With the advent of GDPR and rising speculation over the privacy policies of companies like Huawei and Amazon – coupled with the development of ‘always listening’ devices that are now live in 14.5% of UK homes – a number that is still steadily rising as the top ‘smart home’ companies continue to release a myriad of solutions – a growing sense of distrust for the companies that create them and their motives has flourished amongst the general public.
And, as the latest revelations from Apple reveal, sceptics were right – to a degree. Despite once being considered the ‘technology company of the people’, Apple’s slow metamorphosis into just another corporate entity comparable to the likes of Amazon and IBM has led to a shift in the public’s view of its presence in their lives.
In early 2019 an article by CNN entitled ‘Amazon reportedly employs thousands of people to listen to your Alexa conversations’ confirmed what many believed that they already knew – that the retail giant actively employed a global team of workers whose sole job was to transcribe the voice commands, and any other useful information captured by its Alexa-enabled smart devices.
The Amazon workforce, which reportedly included part-time and full-time workers from several countries including the US, Costa Rica and Romania, were ordered to listen to up to 1,000 audio clips in shifts that could last up to nine hours.
The point of this data mining, according to Amazon, was to bolster Alexa’s AI by inputting the data to help the assistant comprehend more accents, queries and expand its responses. Speaking to CNN, Amazon noted that it “takes security and privacy of our customers’ personal information seriously.” The company said it only annotates an “extremely small number of interactions from a random set of customers,” – yet this didn’t stop one employee reportedly telling CNN that the operations were “possibly criminal”.
In the summer of 2018, members of the House Energy and Commerce Committee in the US sent a letter to Apple following reports that the brand’s phone and other devices, such as smart speakers and Siri-enabled tablets, had the ability to ‘eavesdrop’ on conversations. In response, Timothy Powderly, Director of Federal Government Affairs at Apple, responded with a letter distancing the company from its competitors and categorically denying the accusations. “Not all technology companies operate in the same manner – in fact, the business models and data collection and use practices are often radically different from one another”, Powderly wrote.
He stated: “The customer is not our product, and our business model does not depend on collecting vast amounts of personally identifiable information.”

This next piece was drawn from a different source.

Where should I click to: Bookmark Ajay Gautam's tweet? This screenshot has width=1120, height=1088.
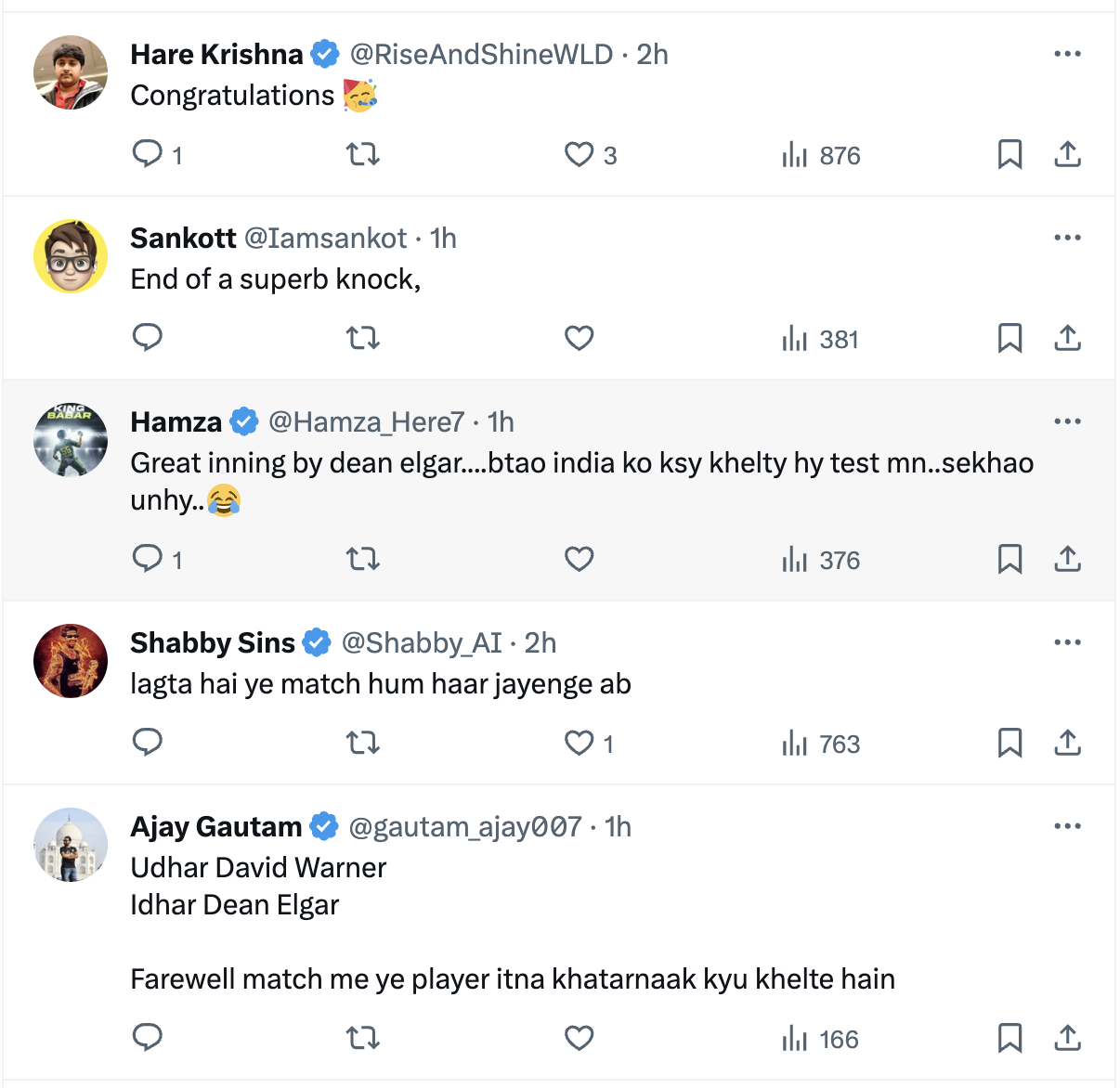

However, it was revealed this week that this may not be true. The Guardian reported that more than 300 employees across Europe – whose sole job was reportedly to listen in to Siri conversations in a process known as ‘grading’ – have been let go by the tech giant after Apple announced that it was suspending the programme pending a “thorough review”.

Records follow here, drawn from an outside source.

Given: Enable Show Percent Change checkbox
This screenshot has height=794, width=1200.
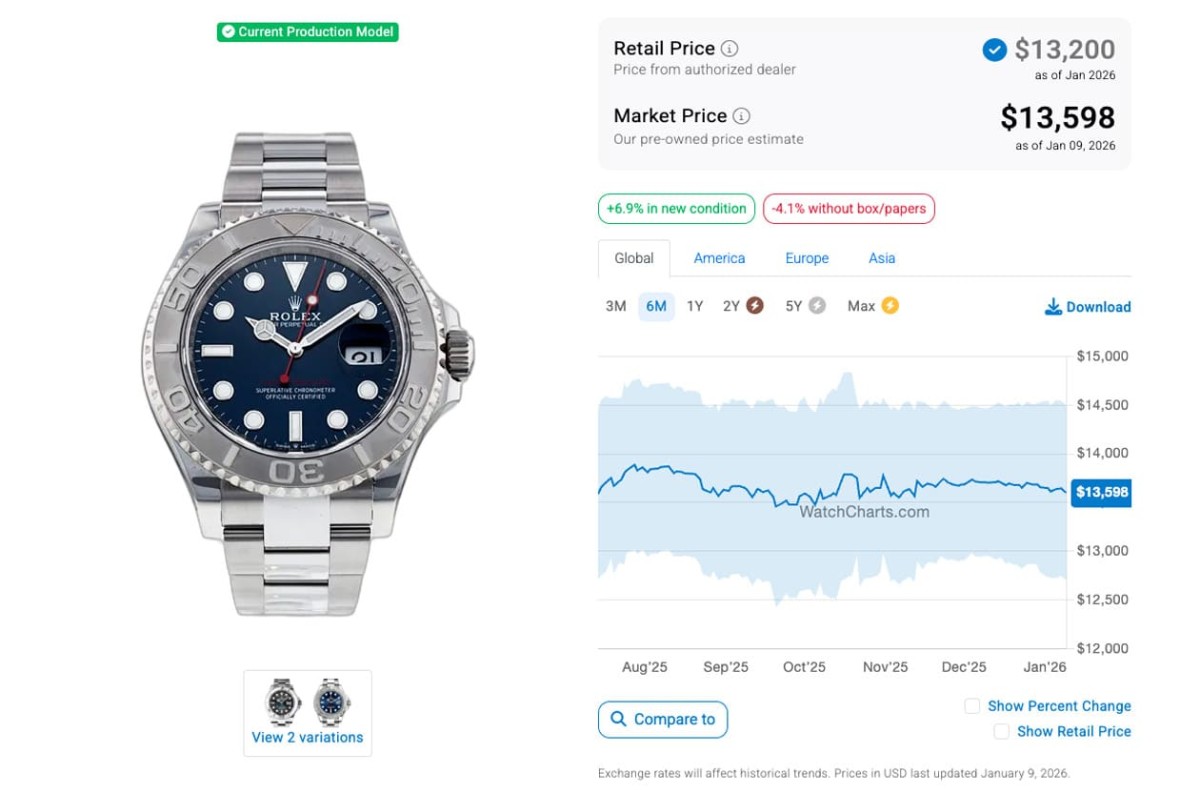Looking at the screenshot, I should click(x=972, y=706).
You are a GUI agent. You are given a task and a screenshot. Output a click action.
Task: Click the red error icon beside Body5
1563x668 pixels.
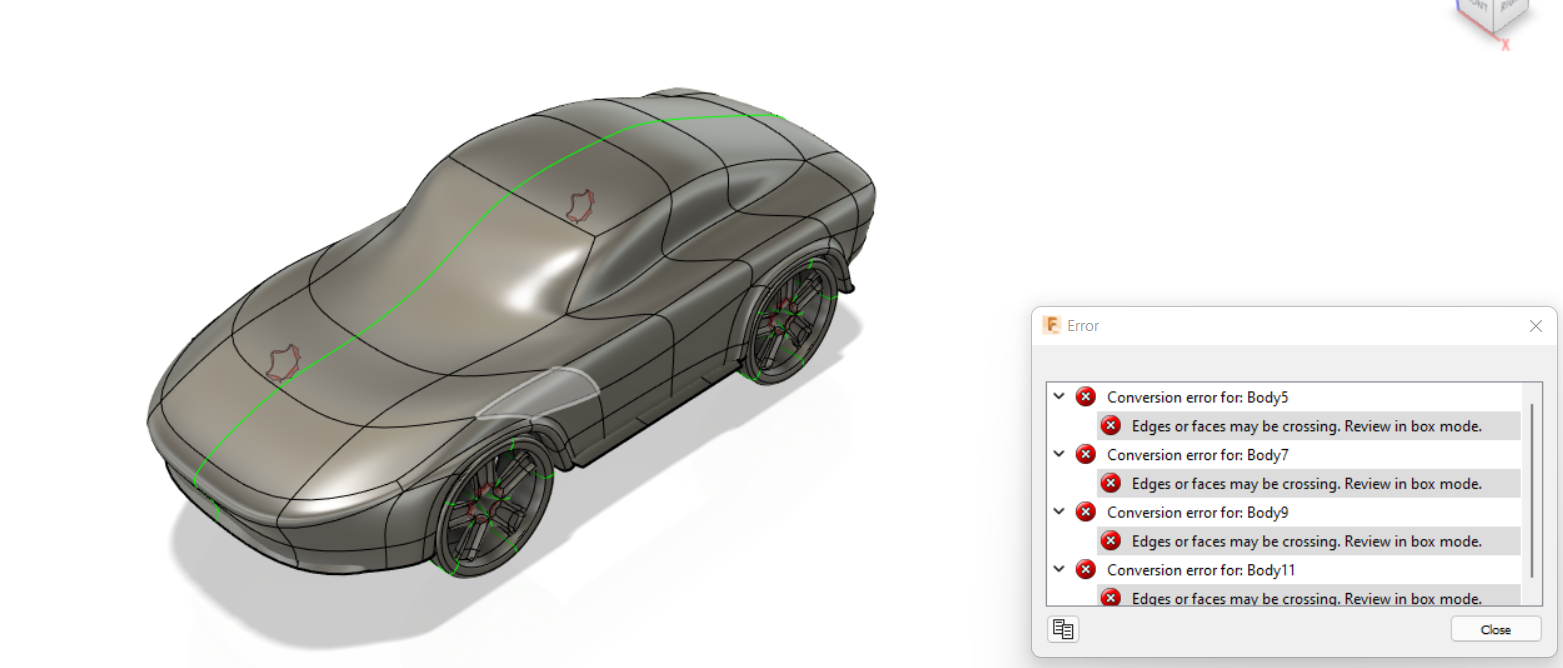point(1086,396)
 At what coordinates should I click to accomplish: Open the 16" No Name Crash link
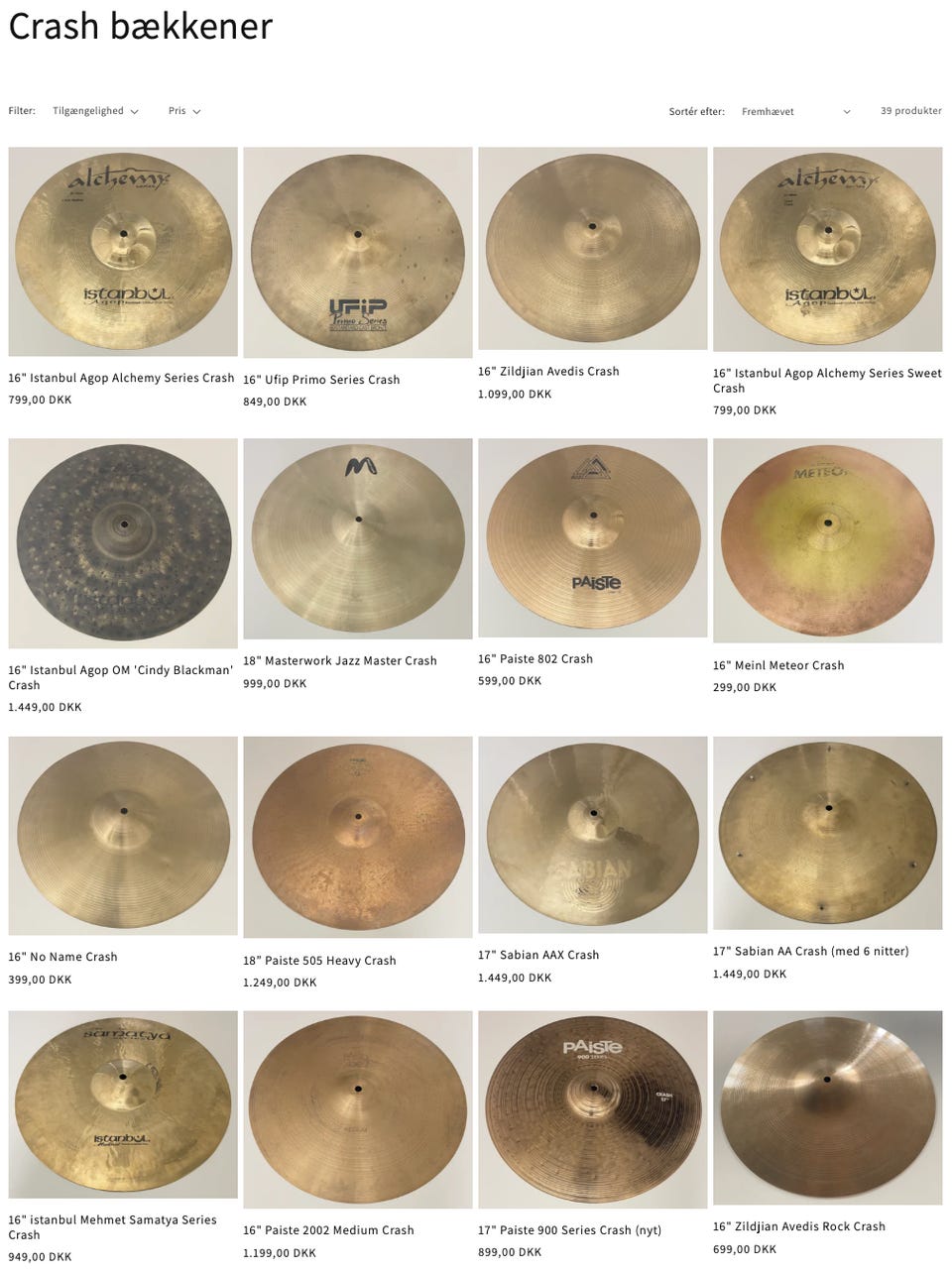[62, 957]

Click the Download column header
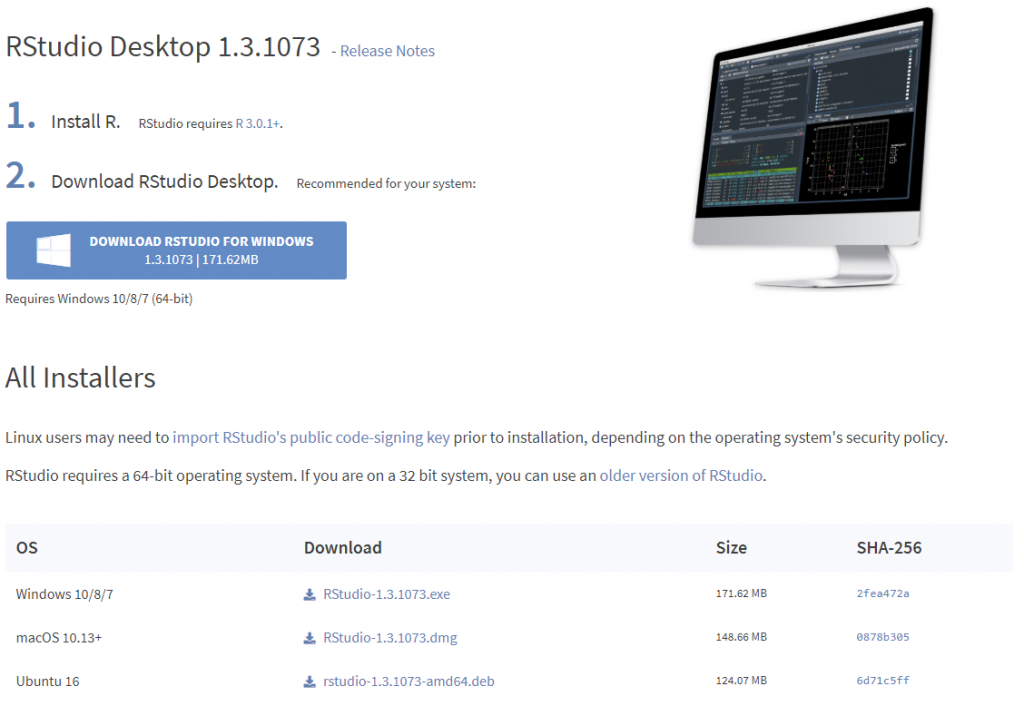[x=343, y=548]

The decision was reportedly made following widespread media reports that the team responsible for the data gathering had frequently heard confidential medical information and couples having sex, amongst other sensitive data. The ‘graders’, all of whom were employed through private contractors, were sent home on Friday; many reported being told that the abrupt end to the day was due to “technical errors”. However, contracting firms were told one week prior that the programme was due to be terminated with immediate effect, leading to “mass job losses with immediate effect”.
“I’m relieved this information came out,” one former contractor, who asked to remain anonymous due to a still-active non-disclosure agreement, told The Guardian. “Although I was involved in the work and I just lost my job. Discussions around ethics in this job was constant between workers, but we don’t know how to bring it up.”
The worker added: “Apple, recruiting through vendor companies in Ireland, take absolutely no responsibility in the employment of contractors and their treatment in work. They do what they want, and when they’re done with your project or they screw up (like what just happened), they tell your vendor company to let you go, which they do…It’s been coming at them for over a year. How could they not see this coming? Did they think about protecting their employees at all? Or just their reputation?”
“We’ve all been laid off after the scandal, with no protection against this. More than 300 at once just in Cork, with no redundancy, just one week’s notice,” the worker added.